「鎌倉大仏前マルシェ」の実行委員長 井出 朋子さん 腰越在住
「おいしい」の伝道師
○…「おいしいものに出会える火曜日」。そう銘打って昨年10月にスタートさせた『鎌倉大仏前マルシェ』は、月に数回、鎌倉観光会館で火曜に開催している。1月も18日と25日に予定し、「青みかんドレッシングに天然酵母パン、その日の搾り立て牛乳などおいしいものがいっぱい」と語り、1人でも多くの来場を期待している。

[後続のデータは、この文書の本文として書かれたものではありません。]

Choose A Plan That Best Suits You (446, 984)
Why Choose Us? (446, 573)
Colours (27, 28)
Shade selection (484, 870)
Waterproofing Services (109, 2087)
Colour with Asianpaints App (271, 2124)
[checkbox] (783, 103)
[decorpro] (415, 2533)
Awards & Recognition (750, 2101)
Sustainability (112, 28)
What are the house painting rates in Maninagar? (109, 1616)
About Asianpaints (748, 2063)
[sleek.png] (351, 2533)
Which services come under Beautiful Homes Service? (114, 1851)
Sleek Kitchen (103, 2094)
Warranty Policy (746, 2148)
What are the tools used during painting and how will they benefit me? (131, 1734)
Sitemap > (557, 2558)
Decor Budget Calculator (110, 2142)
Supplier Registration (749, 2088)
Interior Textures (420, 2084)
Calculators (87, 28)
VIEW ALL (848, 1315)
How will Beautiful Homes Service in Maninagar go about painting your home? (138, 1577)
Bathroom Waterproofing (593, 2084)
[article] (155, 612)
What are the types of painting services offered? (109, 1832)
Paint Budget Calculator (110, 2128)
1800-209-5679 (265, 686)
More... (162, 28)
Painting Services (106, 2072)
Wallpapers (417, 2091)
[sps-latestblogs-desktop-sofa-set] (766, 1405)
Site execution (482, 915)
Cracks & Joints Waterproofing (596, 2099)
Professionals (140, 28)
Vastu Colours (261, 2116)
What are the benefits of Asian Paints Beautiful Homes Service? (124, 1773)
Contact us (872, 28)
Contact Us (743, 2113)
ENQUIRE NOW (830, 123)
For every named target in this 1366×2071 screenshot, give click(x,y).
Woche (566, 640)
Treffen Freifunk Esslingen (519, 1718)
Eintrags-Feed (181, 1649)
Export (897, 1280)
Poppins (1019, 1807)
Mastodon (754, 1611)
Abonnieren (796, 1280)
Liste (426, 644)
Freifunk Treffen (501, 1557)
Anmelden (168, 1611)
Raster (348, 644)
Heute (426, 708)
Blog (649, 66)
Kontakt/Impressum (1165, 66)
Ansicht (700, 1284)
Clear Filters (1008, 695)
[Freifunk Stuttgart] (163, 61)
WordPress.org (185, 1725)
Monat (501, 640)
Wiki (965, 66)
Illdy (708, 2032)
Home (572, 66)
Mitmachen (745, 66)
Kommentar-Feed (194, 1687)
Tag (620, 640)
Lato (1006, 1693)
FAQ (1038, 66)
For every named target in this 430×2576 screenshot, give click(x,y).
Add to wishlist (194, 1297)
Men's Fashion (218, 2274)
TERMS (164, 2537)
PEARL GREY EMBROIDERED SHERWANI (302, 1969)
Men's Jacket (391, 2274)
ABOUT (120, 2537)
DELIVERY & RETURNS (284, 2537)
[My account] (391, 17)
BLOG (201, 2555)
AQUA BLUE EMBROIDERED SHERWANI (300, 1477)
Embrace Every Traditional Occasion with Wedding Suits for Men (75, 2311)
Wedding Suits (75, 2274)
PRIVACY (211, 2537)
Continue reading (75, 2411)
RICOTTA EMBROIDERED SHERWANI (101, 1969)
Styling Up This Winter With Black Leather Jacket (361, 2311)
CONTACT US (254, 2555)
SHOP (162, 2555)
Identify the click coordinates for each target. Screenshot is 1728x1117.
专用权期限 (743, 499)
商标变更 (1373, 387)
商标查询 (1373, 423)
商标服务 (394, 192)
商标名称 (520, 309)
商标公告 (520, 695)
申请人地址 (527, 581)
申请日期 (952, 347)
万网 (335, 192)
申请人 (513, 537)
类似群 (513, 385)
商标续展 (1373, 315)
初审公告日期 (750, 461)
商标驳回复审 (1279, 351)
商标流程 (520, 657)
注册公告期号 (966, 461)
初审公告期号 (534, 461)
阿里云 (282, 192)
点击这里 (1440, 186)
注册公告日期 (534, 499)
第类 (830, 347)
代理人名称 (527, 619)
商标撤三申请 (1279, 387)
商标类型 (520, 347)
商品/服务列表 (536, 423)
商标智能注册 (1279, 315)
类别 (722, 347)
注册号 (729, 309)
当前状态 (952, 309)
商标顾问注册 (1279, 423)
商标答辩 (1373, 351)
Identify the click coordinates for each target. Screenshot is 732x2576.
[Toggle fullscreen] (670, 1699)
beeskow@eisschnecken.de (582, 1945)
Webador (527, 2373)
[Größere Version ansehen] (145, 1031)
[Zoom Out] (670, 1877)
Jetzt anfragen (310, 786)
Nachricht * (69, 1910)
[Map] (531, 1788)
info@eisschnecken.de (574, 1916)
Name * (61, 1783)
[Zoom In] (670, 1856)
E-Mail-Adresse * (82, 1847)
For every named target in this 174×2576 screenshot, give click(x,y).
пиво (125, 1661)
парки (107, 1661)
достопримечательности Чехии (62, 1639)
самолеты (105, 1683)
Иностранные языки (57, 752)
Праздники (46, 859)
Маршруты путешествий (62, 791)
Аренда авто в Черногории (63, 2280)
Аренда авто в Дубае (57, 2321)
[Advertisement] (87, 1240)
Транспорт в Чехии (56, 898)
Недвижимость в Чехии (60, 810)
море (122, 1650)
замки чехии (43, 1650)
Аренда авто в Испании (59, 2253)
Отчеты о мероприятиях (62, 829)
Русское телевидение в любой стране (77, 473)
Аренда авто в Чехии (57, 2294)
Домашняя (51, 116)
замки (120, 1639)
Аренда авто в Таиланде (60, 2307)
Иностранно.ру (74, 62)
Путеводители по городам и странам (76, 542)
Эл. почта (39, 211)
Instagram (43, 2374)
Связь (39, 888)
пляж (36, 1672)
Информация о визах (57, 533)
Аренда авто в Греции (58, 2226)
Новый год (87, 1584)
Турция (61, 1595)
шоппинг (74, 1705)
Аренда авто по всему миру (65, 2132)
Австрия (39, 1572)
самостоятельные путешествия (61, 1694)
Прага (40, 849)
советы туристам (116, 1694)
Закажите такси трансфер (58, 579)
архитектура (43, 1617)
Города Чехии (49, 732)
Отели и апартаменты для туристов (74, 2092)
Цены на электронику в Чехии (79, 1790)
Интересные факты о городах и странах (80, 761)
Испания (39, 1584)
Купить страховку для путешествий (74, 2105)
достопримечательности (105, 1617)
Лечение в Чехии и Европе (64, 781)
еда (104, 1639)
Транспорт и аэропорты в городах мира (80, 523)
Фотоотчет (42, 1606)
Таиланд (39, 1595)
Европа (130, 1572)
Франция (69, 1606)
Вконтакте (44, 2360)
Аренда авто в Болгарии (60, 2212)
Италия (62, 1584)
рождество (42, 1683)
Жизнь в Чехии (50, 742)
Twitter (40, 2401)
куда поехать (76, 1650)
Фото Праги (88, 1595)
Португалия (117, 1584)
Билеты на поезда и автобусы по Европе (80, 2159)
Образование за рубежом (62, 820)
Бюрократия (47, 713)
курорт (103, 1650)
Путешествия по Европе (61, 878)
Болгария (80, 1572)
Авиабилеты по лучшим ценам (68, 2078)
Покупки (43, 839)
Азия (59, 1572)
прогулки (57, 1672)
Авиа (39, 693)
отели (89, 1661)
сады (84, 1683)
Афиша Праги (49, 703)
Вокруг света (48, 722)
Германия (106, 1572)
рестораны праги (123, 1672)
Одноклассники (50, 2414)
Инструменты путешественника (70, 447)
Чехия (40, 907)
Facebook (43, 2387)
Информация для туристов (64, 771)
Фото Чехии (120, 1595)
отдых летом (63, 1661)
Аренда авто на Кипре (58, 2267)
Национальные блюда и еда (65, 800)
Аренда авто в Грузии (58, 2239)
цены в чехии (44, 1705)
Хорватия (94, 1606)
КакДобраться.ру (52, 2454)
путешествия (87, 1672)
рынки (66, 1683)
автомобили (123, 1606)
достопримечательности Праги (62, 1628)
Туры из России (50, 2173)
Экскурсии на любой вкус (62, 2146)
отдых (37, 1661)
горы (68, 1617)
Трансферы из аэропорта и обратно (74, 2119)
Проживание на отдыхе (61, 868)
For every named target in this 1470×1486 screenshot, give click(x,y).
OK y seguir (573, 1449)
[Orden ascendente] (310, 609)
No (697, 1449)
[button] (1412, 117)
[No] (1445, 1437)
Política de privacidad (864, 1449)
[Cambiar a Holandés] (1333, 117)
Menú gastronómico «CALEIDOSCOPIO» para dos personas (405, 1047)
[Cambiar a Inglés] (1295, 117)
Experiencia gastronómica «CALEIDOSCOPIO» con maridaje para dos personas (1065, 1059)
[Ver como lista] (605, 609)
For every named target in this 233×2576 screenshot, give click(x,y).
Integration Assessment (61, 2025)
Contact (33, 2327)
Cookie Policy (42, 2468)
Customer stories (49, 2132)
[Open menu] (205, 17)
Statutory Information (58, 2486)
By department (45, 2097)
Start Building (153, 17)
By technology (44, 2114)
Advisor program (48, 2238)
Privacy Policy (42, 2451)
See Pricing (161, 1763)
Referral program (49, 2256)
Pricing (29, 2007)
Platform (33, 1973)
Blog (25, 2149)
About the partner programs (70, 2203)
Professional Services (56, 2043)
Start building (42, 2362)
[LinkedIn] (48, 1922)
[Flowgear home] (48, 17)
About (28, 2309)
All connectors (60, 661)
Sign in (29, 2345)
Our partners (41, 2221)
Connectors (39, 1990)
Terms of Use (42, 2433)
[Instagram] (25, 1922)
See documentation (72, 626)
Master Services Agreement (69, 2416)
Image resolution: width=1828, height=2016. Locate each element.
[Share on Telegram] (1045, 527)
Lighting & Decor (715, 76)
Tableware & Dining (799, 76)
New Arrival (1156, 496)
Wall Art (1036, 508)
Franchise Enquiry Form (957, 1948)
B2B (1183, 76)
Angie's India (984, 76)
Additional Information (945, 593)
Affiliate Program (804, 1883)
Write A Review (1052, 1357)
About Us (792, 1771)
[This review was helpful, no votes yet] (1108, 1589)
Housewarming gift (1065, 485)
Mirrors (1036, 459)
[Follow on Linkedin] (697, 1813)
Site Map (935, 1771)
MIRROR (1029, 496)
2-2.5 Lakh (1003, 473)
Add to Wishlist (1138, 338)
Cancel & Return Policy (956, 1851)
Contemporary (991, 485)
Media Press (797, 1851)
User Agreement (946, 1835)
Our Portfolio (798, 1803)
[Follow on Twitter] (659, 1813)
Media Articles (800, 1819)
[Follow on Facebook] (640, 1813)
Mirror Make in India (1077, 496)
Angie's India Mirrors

○…マルシェ立ち上げのきっかけは、コロナ禍で大幅に減少した観光客。「空き店舗もあり、特に平日は閑散としている」という大仏通りの観光会館で、自身も昨年9月に全国の食品を販売する店「ウォーク&ファインド鎌倉」を開業したが、営業はままならず。「まず足を運んでもらうきっかけとして、周りのお店に声をかけてマルシェを始めたんです」。その前向きな行動に市内外の生産者も呼応し、イベントには毎回10店ほどが出店している。
○…生まれは島根県。近所の海と山を駆け巡り、ピアノやフルートにも熱中した。高校卒業後は上京し、カメラメーカーに就職。33歳での出産を機に退職し、子どものごはん作りによって「食」に目覚めた。「もともと食べることは好きだったけれど、栄養やバランスを考えるようになり食の大切さに気づいた」。児童養護施設に勤務し、資格も野菜ソムリエ、食育インストラクター、調理師を取得。さらに、50歳を過ぎてから起業した。その会社では島根の食品も扱うため、故郷からふるさと親善大使に任命されている。
○…「食のパワーはすごい。笑顔になるし、免疫もつく。マルシェでおいしいものを共有し、街が元気になれば」と前を見据える。今の楽しみは、イベントで生産者と来場者が交流する姿に触れることと、夫の手作りパスタを食べることだ。